--- Start of Selection ---
Leaves of absence not in excess of three (3) days may be either in writing or oral at the option of the Employer. All leaves of absence in excess of three (3) days must be in writing on forms furnished by the Employer and signed by the Employer representative.
Leave of absence shall not be granted for employees to work elsewhere or to venture into business.
Leaves of absence shall be granted or extended upon illness of an employee substantiated by a doctor's certificate or other adequate proof of illness.
Seniority shall accumulate during leaves of absence and, upon his return at the end of the period of the leave of absence, the employee shall be reinstated without loss of seniority and existing scale of wages.
All employees shall report to the place to which they are ordered to report for work at the time specified. A worker who is required to report for work and does report and does not commence work, shall be paid at least four (4) hours at the worker's hourly rate of pay or the worker's average hourly piece-rate earnings based on
- 11 -the preceding payroll week, whichever is greater. It shall be the worker's responsibility to inform the Employer promptly if he or she cannot report to work at the time specified.
--- End of Selection ---
**Directions:**
[a] In the leave provisions, list every requirement that a leave of absence longer than three days must meet.
[b] Turn the paragraph of the leave and reporting provisions that begins "All employees shall report" into a short bulleted list that keeps its main facts.
[c] Continue the leave and reporting provisions from the point where they stop, matching their style.
--- Start of Provided records ---
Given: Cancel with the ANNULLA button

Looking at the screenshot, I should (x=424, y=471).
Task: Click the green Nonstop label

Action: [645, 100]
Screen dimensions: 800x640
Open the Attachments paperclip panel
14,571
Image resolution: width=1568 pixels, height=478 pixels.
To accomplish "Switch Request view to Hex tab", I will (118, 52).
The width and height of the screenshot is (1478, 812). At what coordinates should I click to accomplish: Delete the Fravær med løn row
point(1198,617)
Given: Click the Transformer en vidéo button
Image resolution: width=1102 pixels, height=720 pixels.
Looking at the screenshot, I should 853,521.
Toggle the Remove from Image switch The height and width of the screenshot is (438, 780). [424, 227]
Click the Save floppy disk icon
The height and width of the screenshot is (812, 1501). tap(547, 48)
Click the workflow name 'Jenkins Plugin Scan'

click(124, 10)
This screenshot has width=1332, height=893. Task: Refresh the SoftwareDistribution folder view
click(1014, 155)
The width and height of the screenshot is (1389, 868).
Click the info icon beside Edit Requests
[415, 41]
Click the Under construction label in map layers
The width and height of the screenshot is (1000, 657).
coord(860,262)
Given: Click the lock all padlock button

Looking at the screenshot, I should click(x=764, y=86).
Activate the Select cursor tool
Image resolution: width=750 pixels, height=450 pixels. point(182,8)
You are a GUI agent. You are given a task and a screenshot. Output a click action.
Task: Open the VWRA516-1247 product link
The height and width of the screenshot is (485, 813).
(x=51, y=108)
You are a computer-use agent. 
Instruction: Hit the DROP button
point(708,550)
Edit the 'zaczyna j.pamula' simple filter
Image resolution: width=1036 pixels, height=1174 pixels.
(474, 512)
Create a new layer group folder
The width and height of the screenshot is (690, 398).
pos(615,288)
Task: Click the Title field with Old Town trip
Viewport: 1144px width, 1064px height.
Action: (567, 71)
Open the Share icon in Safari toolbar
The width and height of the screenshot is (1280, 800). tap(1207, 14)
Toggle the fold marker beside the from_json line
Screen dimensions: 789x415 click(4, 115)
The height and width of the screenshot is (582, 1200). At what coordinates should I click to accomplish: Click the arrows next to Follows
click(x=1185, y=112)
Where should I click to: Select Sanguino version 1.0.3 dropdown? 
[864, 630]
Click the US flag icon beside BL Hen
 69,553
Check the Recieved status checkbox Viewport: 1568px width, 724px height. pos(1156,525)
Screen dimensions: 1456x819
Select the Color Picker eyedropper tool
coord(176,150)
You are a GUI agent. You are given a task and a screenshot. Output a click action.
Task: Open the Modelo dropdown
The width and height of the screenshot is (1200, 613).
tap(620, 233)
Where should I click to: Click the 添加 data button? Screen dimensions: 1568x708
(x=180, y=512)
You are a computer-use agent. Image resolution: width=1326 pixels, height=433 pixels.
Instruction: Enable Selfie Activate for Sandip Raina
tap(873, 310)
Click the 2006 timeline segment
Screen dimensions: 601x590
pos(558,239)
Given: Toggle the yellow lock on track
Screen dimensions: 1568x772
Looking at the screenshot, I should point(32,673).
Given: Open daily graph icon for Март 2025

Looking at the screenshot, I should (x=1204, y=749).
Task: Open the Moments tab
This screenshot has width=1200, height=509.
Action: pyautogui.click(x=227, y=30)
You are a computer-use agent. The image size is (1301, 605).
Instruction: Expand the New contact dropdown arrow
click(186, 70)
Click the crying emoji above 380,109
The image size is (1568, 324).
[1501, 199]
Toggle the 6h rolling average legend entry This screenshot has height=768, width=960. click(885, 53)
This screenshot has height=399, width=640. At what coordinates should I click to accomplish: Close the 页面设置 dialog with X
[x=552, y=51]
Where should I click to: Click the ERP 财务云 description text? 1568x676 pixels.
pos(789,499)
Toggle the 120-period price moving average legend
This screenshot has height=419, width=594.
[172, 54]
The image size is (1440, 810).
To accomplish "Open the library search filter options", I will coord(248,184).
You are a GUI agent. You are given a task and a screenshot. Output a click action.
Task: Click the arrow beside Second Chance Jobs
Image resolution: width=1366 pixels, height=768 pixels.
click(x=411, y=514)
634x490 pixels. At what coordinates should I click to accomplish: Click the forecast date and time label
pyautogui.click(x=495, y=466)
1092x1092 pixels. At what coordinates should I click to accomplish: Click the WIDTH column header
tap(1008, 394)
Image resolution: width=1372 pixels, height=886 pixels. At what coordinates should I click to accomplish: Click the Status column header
--- End of Provided records ---
**Results in order:**
[a]
- It must be in writing.
- It must be on forms furnished by the Employer.
- It must be signed by the Employer representative.

[b]
- Employees must report to the place they are ordered to report for work, at the time specified.
- A worker who is required to report, reports, and does not start work is paid at least four hours. The pay is the worker's hourly rate or the worker's average hourly piece-rate earnings from the preceding payroll week, whichever is greater.
- A worker who cannot report at the time specified must inform the Employer promptly.

[c]
A worker who is required to report for work and does report for work and commences work, shall be paid at least four (4) hours at the worker's hourly rate of pay or average hourly piece rate earnings based on the preceding payroll week, whichever is greater. However, the crew and the Employer may agree that the minimum work shall be at least two (2) hours.
This call time provision shall not apply where work covered by this agreement is delayed or cannot be carried out because of rain, frost, government condemnation of crop, machinery breakdown or other causes beyond the control of the Employer. Any call may be rescinded by notification to employees before reporting for work.
Any employee requested to stand by shall be paid for all time standing by at the hourly rate. This shall not apply to piece rate employees after they commence work.
Rest periods shall be taken insofar as practical in the middle of each work period. Rest period time shall be based on the total hours worked daily at the rate of ten (10) minutes per four (4) hours work or major fraction thereof. Rest period time shall be counted as hours worked.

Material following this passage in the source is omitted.